German theologian Dietrich Bonhoeffer captures this idea when he says, “In ordinary life, we hardly realize that we receive a great deal more than we give, and that it is only with gratitude that life becomes rich.”

How rich is your life today? It depends on your level of gratitude.

The Reason Why

Dear friends, do not be surprised at the fiery ordeal that has come on you to test you, as though something strange were happening to you. But rejoice inasmuch as you participate in the sufferings of Christ, so that you may be overjoyed when his glory is revealed.
1 Peter 4:12-13 (NIV)

Every one of us, at times, asks the questions: Can I trust God’s plans when His plans have put me in these deeply painful periods in life? Can I trust God’s plans when it has cost me so much emotionally? Can I trust God when He has decided that the best way to grow me is to let my heart be broken?

Part of the reason you’re going through what you’re going through is because God is doing a work inside of you. He will let you stand in the middle ground between pain and the desire for relief because He wants you to decide what you are going to lean on in order to deal with the pain. Will you lean on people? Will you lean on substances? Will you lean on doubt? Will you lean on cynicism? Or will you lean on your faith and trust that He will show up?

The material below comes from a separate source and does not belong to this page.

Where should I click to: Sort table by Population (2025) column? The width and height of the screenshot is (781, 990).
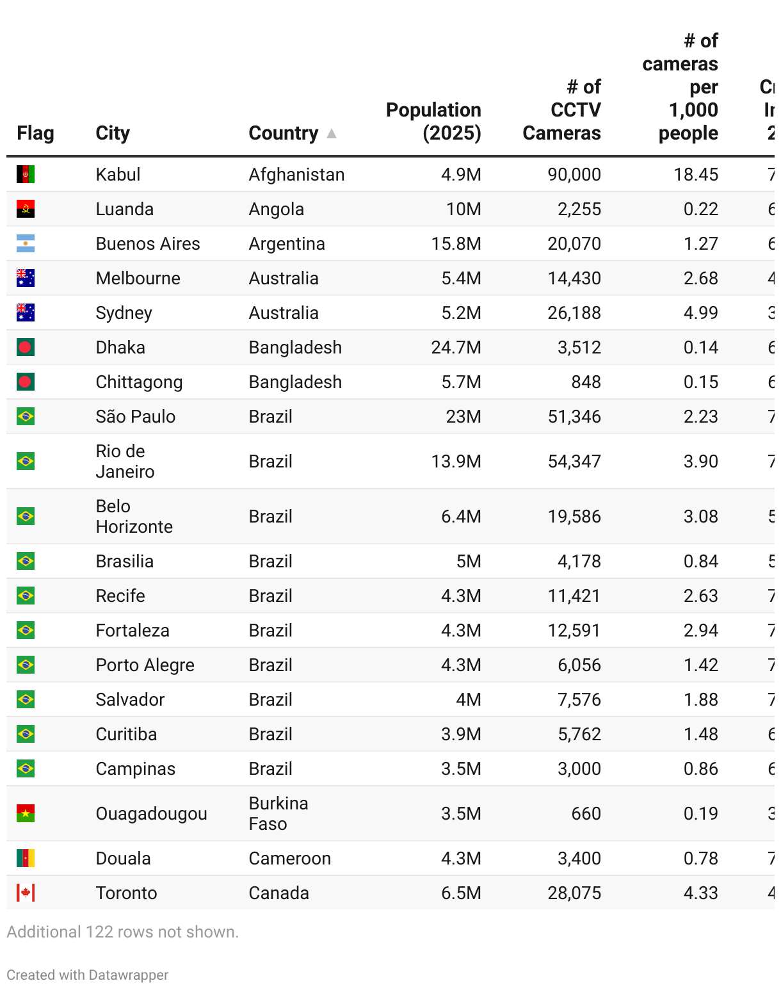433,121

You can’t manage life in Christ any other way but in faith. The Lord won’t let it happen. He won’t let you move through life without having to manage where your faith is, where it’s being pushed, where it’s being matured, where it’s being challenged, where it’s being stretched.

Could things have happened differently in your life? Could you have gone through some things with less pain? Could they have resolved much earlier? Could they not have happened at all? To all of these questions, the emphatic response is yes. But to deepen your faith, to keep you engaged, to help you see better for your future, the pain was necessary.

Whatever that particular pain is in your life, it is permitted to push you past too much confidence in your own capacity or your own stability. It’s to push you into the sphere of faith, where you can develop spiritual confidence and trust in the Lord.